ScaleOut hServer’s in-memory data storage and integrated compute engine unlock the power of Hadoop for operational intelligence. Instead of storing live fast-changing data on disk within HDFS, ScaleOut hServer uses a fast, scalable in-memory data grid (IMDG) that enables live data to be continuously saved, updated, and analyzed using ScaleOut hServer’s Hadoop MapReduce compute engine. Standard MapReduce applications now can analyze live, fast-changing data with extremely low latency.
Analyze Live Data
ScaleOut hServer’s in-memory data grid stores key/value pairs across an elastic set of networked servers, ensuring fast data access and updates to live data with linear scalability, and high availability using a standard, object-oriented model.
Run MapReduce Unchanged
MapReduce applications use standard Hadoop API libraries; no code changes are needed to run with ScaleOut hServer. Access in-memory data sets or even HDFS files using standard Hadoop input/output formats.

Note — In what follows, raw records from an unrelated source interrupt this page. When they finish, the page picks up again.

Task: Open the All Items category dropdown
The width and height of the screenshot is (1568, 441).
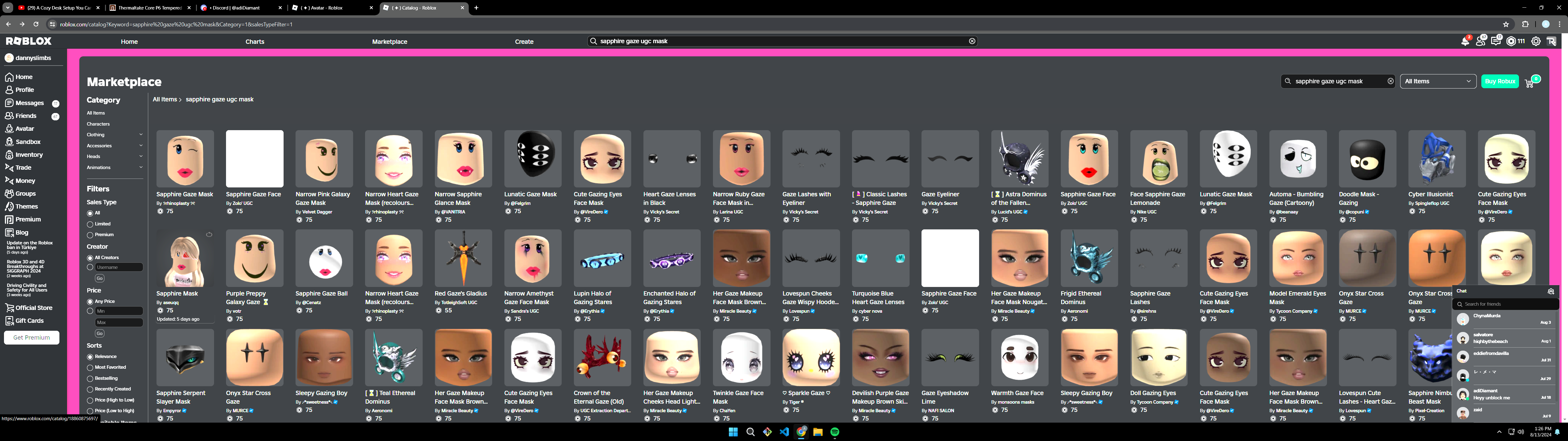Action: pos(1437,81)
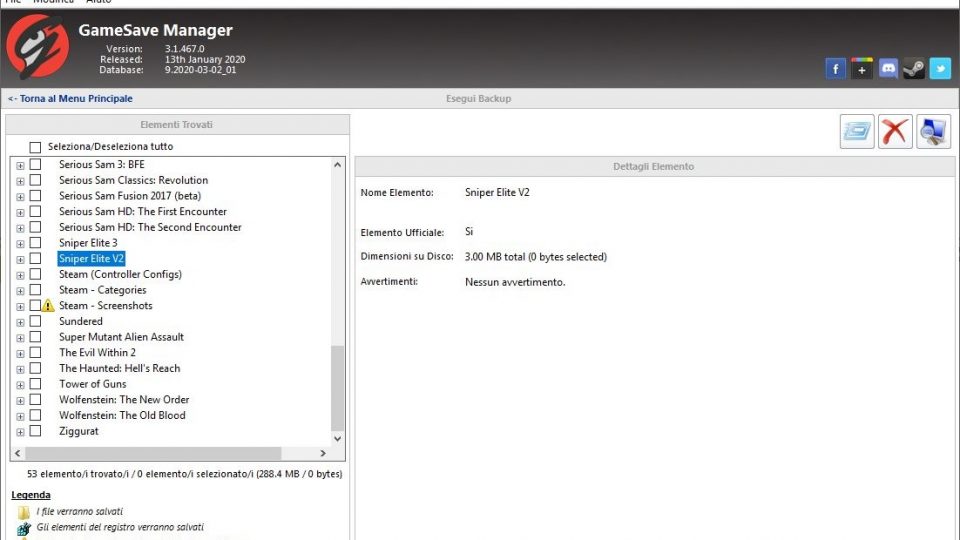Click the Steam group icon
The height and width of the screenshot is (540, 960).
[913, 69]
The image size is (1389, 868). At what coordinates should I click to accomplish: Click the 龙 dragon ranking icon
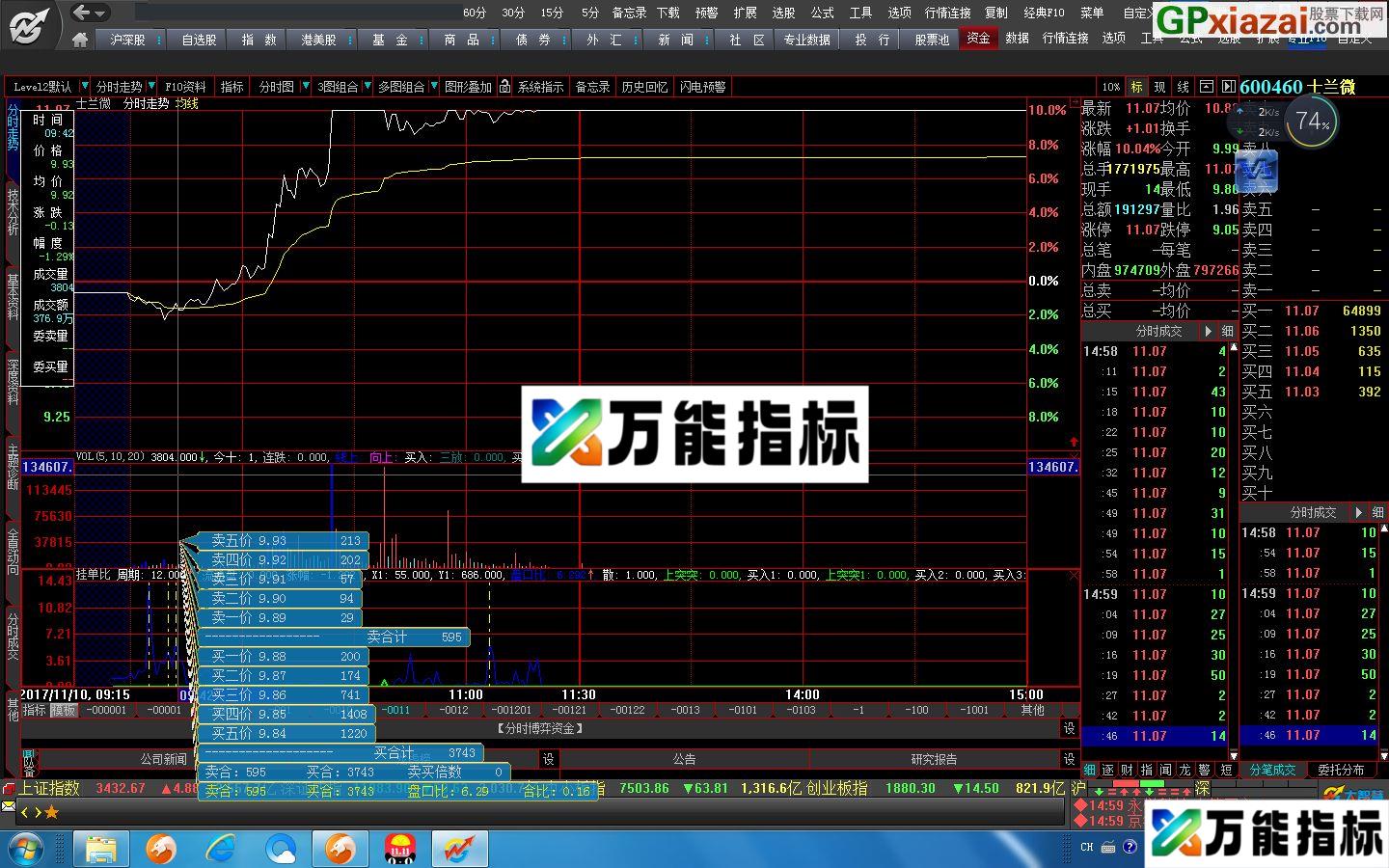pyautogui.click(x=1185, y=770)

Blazingly Fast Execution Times
ScaleOut hServer’s in-memory MapReduce compute engine executes Hadoop MapReduce programs in seconds (or less) by incorporating several techniques not available with standard Hadoop. By avoiding Hadoop’s batch scheduling, it can start up jobs in milliseconds instead of tens of seconds. In-memory data storage dramatically reduces access times by eliminating data motion from disk or across the network. Fast, highly optimized, memory-based storage, combining, data shuffling, and optional sorting further drive down overhead. All of this is accomplished without changing a line of MapReduce code.
Isn’t This Just Spark?
ScaleOut hServer is designed specifically for operational intelligence (OI). Unlike Spark, it uses an in-memory data grid to host fast-changing data. This ensures that memory-based data objects are both individually accessible and highly available. Because Spark was developed to accelerate batch processing, it incorporates a different in-memory data storage model which does not meet the needs of OI.
Benchmarks Demonstrate 40X Speedup
In benchmark testing of a real-world financial services application, ScaleOut hServer demonstrated continuous MapReduce execution at the rate of 350 milliseconds per run in comparison to Apache Hadoop, which clocked in at more than 15 seconds. This application tracks market price changes for a hedge fund to generate alerts when portfolio rebalancing is needed.